地上波デジタル放送の試験放送が始まって、ニュースなどで目にすることも多くなった。
ぐーはテレビはあまり見なくて、NHK総合にチャンネルが固定なので、一般的な意見ではないかもしれないのだけれど、ユーザーとしてデジタル化の必要性がイマイチ感じられない。
デジタル化のメリットは、(番組によっては)高画質、(やはり番組によっては)高音質、データ放送など多彩な機能、などが挙げられる。
一方デメリットは、外付けチューナーを買わなければ現在のテレビは使えない、番組録画に制限がある、など。
まずメリットの方だが、、BSデジタルで実現しているものばかりで特に目新しいものはない。
もしデジタル化にメリットを感じる人が多いならば、BSデジタルが現状のように苦戦することもないだろう。

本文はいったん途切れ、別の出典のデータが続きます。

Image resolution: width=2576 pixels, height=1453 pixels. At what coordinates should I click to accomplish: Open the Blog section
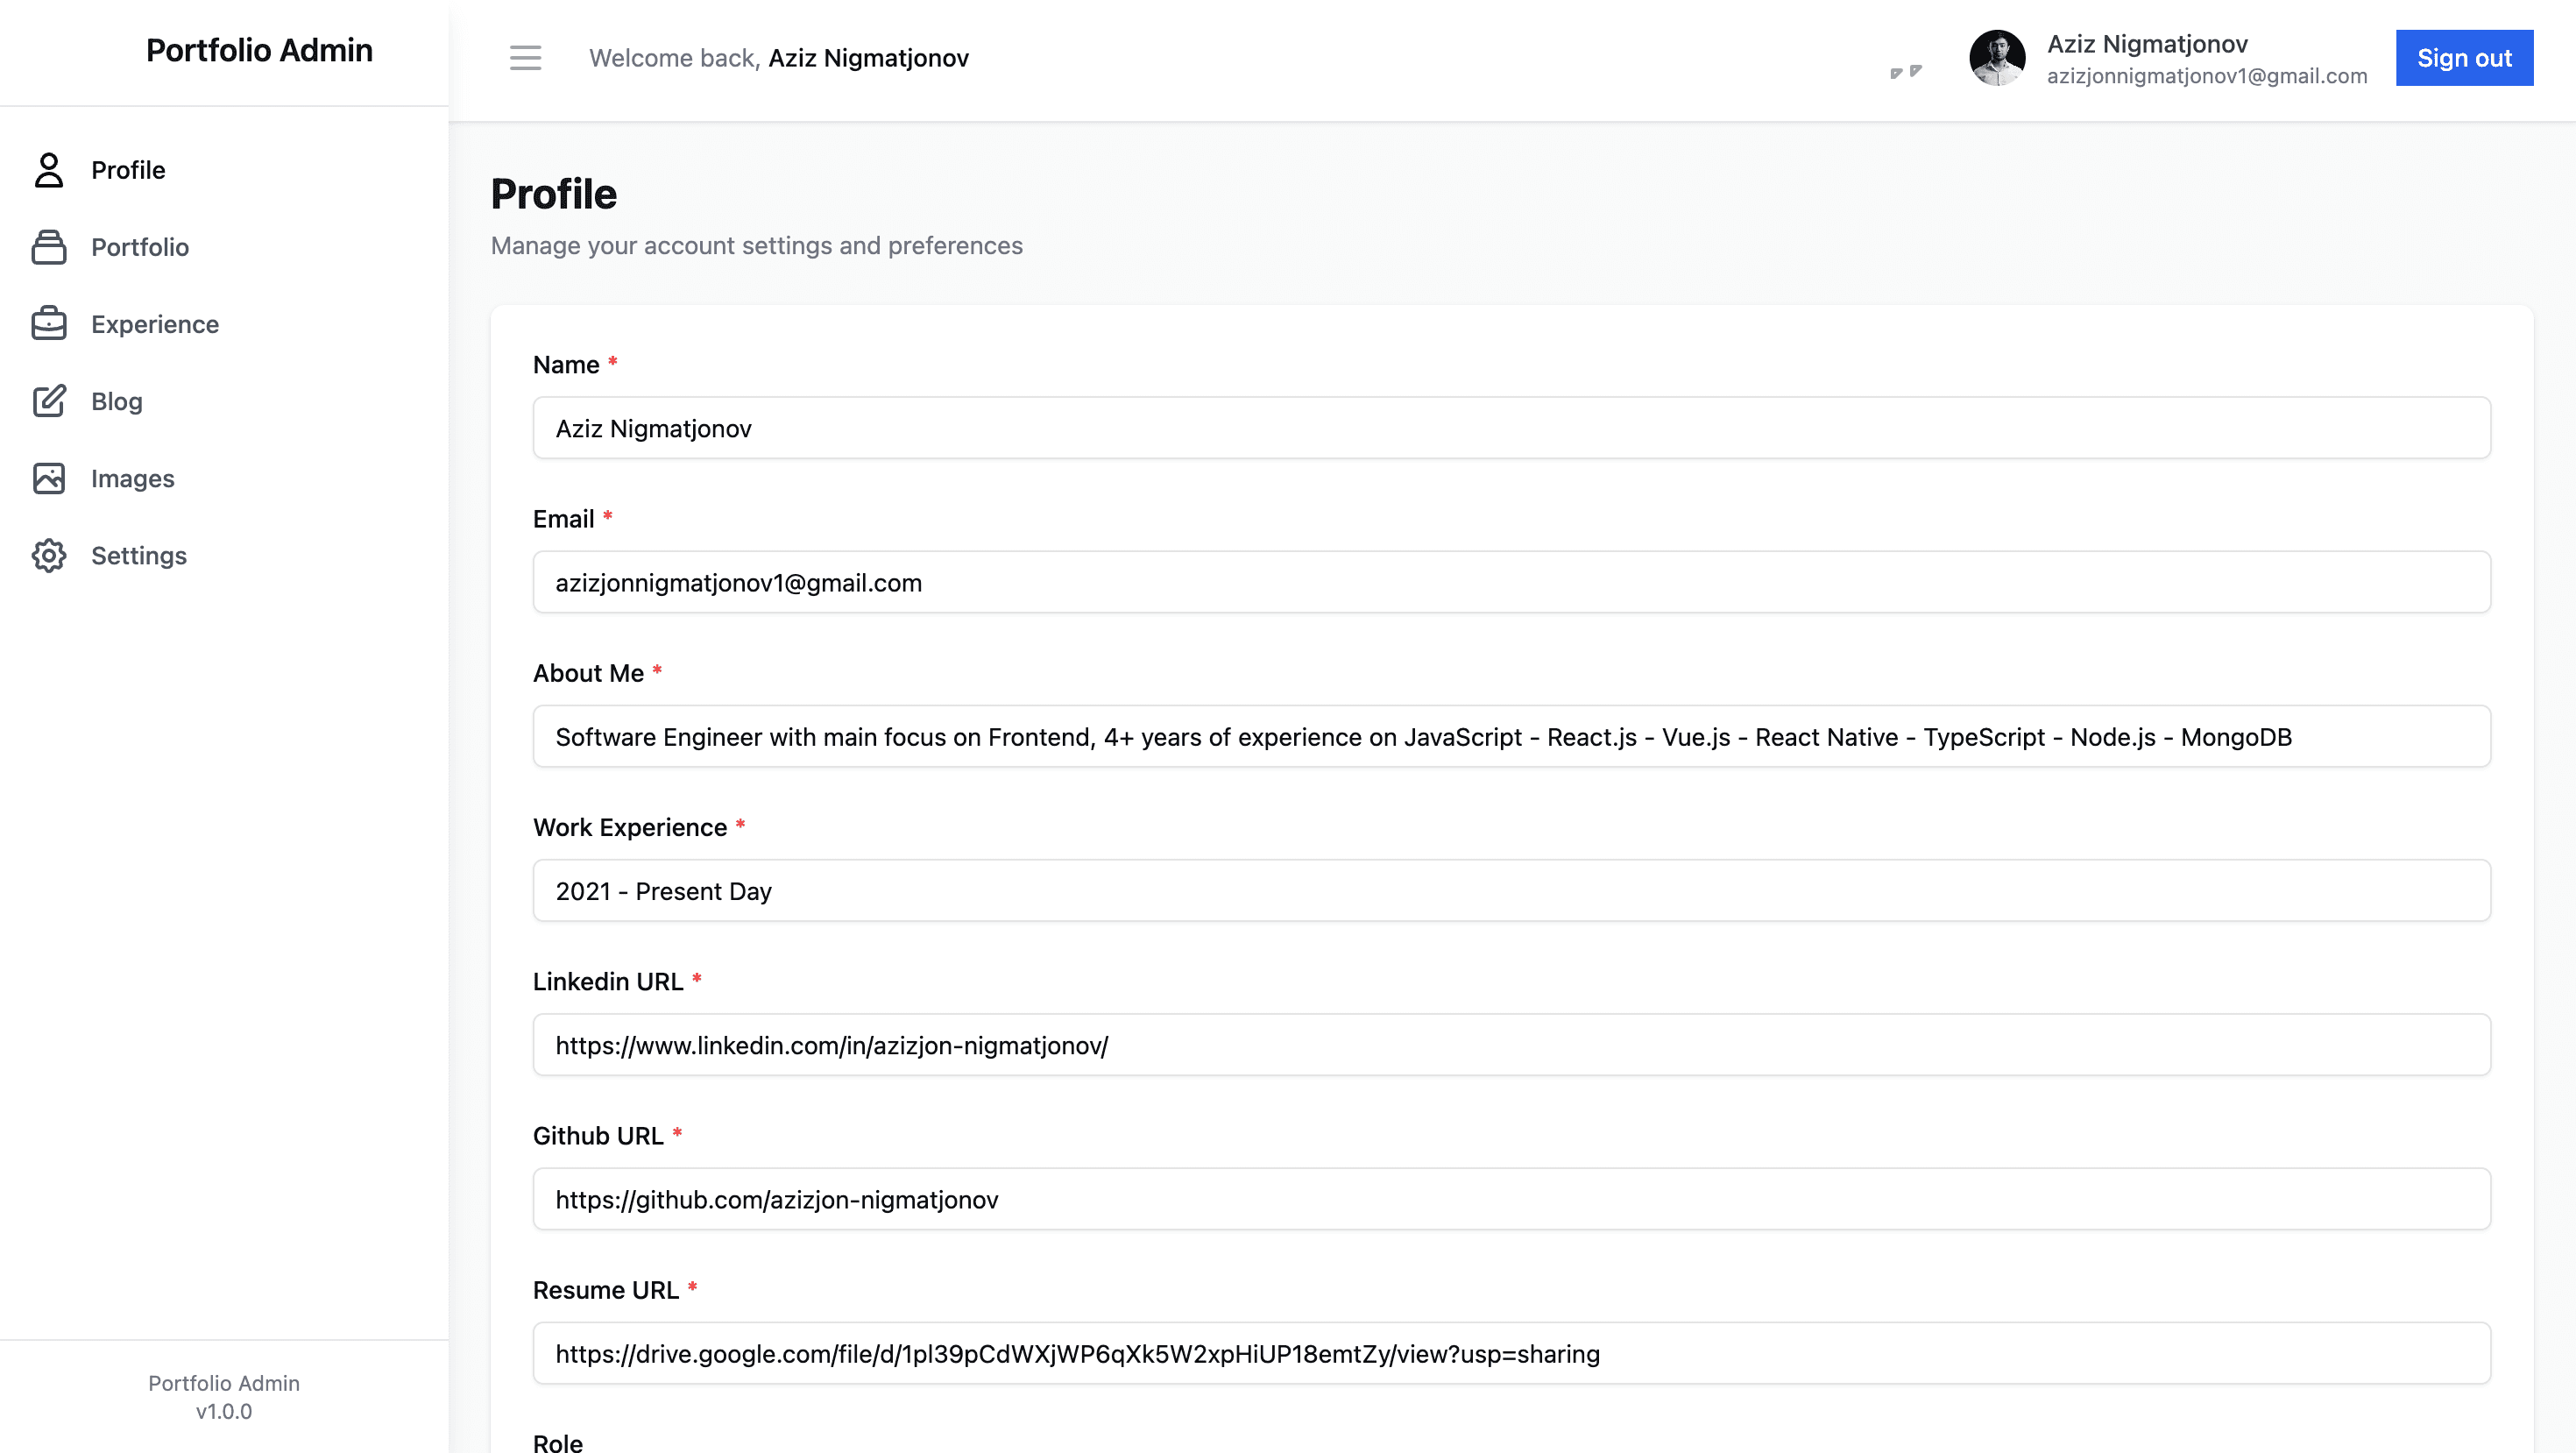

(BSデジタルは番組がおもしろくないという事情があるのだが)
そしてデータ放送に本当に必要性があるならば、現在の文字放送はもっとポピュラーになっていたはずだろうし、どのご家庭のテレビにもデコーダーが組み込まれたことだろう。
難聴者向けの字幕は別として、そもそも番組を見ているときに画面にほかの情報を出したくなる、というのは、番組の出来に問題があるのではないか?
一方デメリットの方は、まず機材が高いこと。
アナログへの変換はBSデジタルとあまり変わらないので、現在テレビやチューナーはBSと共用のものが売られているのだが、チューナーだけでだいたい5万円ぐらい。

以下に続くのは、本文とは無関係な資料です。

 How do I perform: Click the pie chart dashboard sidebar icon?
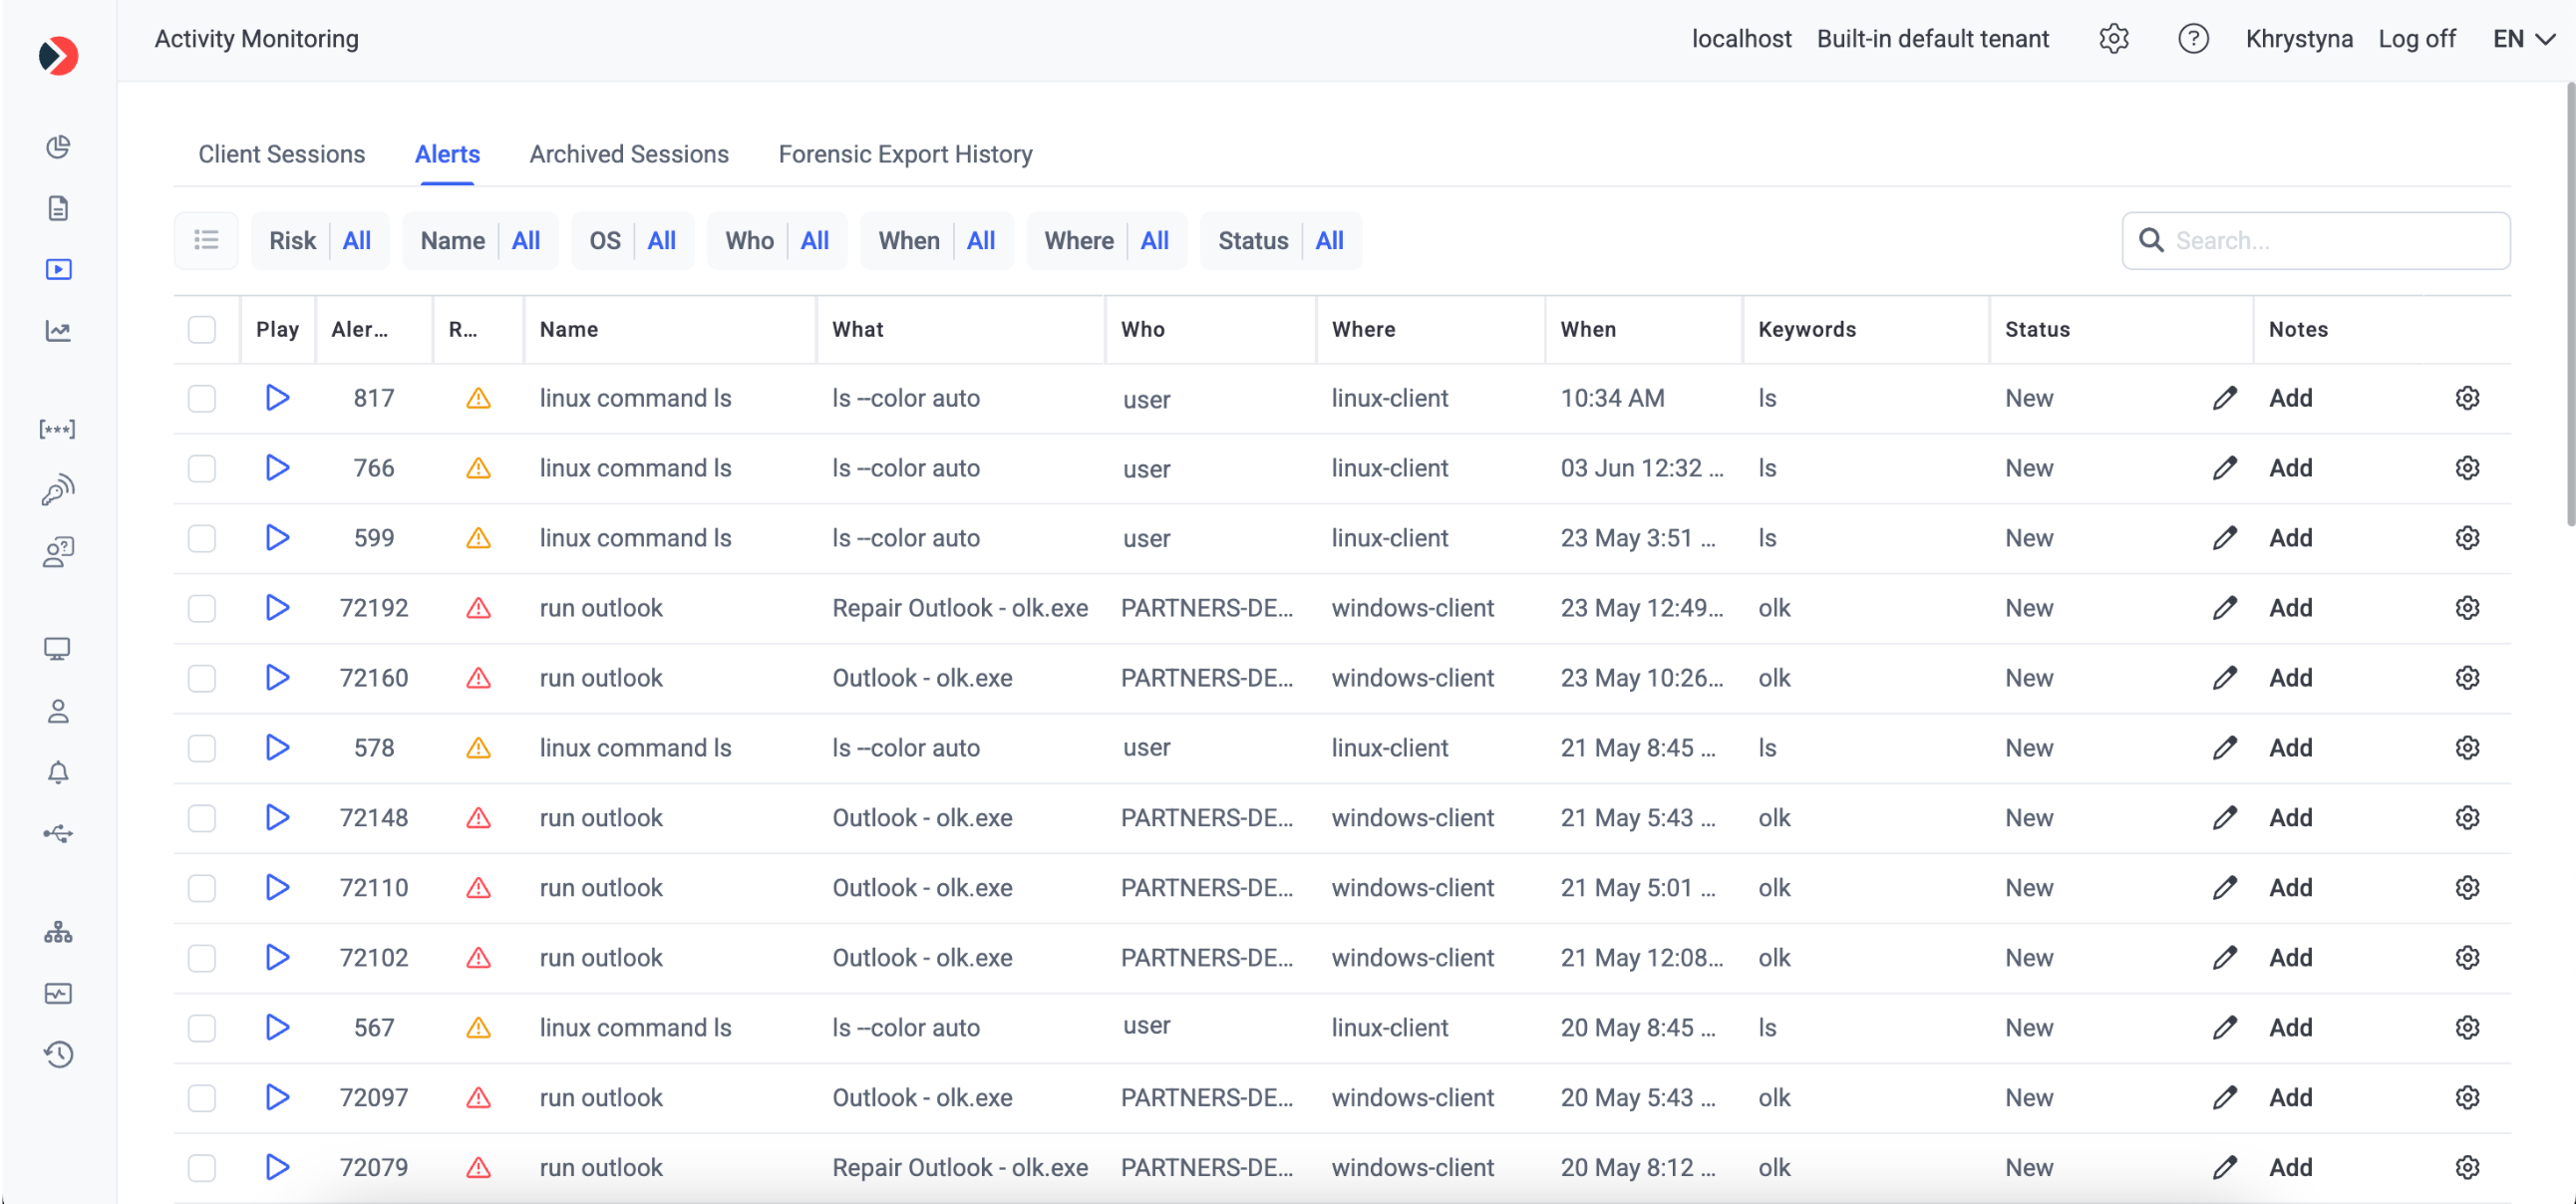pos(58,147)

その業界では普及すれば安くなると言っているが、BSと同じく普及しないので安くならない。
ちなみに現在発表されているBSデジタルの普及台数のうちの40%は、CATV局で普通のテレビに変換してあるから家のテレビでも見れる状態、であって、いまひとつ積極的な視聴者ではなさそうだ。
参考:AV Watch 2004年4月9日記事
さらに、番組録画に制限をかけてあって、一度しかデジタル録画できない。
参考:AV Watch 2004年4月5日記事
一見ほとんどの人に影響なさそうだが、HDDレコーダに撮ってあるのをDVD-Rに移したけど読めなかったときとか、複数の番組をディスク1枚に収めたいとか、長い番組のビットレートを変えて保存したいとか、そういうときに突然影響があることに気付くだろう。
個人的な複製を制限する新著作権法にも問題があると思うが、ずばり、現状より不便になる。
ところでなぜデジタル化するかというと、国が周波数帯を他の用途に使いたいために、容量の小さいデジタルに移行させたいからで、そこに以前から視聴者のデータを取ったりコピーさせたくなかったりという、放送局の思惑が便乗した。
それならそれで、受益者である国と放送事業者でチューナーを配ればいいのに、みせかけだけのメリットで(しかも実は不便にしておいて)2011年のアナログ放送終了をチラつかせて、皆様に買ってもらおうという姑息さが気に入らない。